*HOW TO COMPLETE THIS TASK:*
Starting with the line that contains "Click the users group icon in header", give again exactly and only each line through the end of the records; include the last line and exclude pictures.

*GIVEN DATA:*

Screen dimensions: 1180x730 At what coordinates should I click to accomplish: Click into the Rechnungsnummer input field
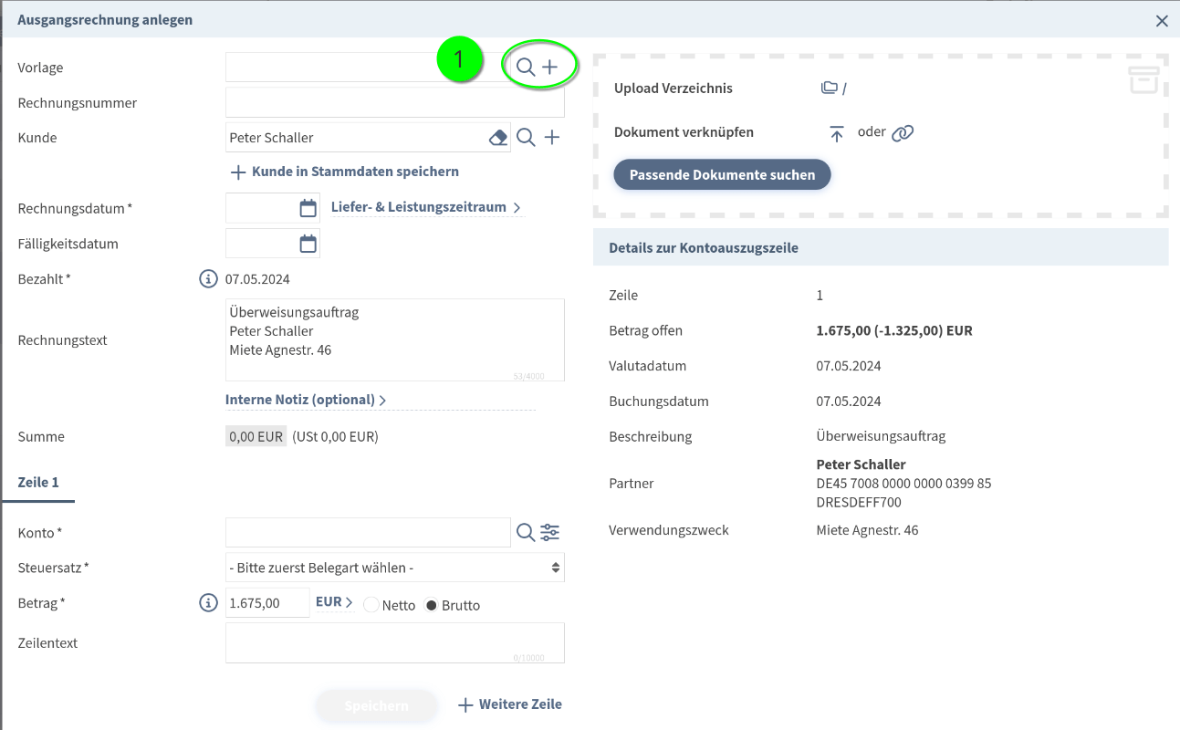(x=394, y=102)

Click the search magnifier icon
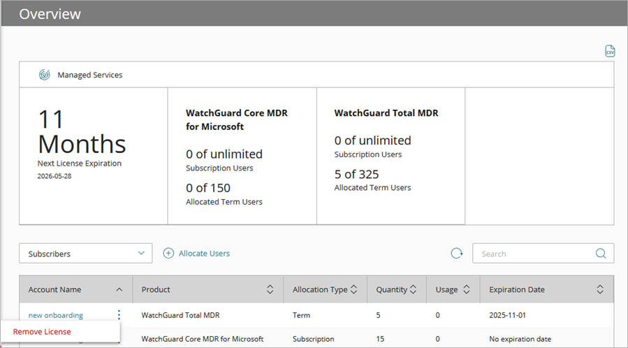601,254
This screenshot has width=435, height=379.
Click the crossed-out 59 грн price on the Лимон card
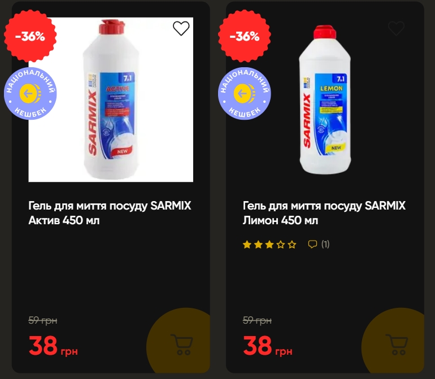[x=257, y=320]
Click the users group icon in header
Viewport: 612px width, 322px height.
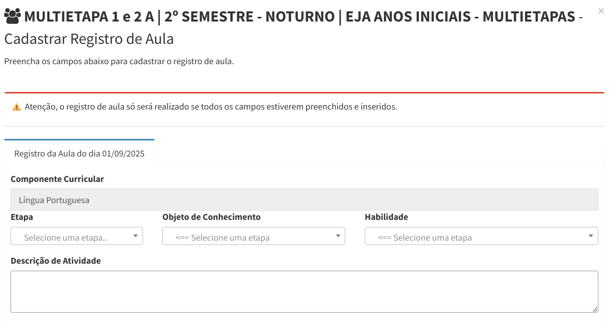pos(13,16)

*RESULT OF THIS EXERCISE:*
Click the users group icon in header
Viewport: 612px width, 322px height.
pos(13,16)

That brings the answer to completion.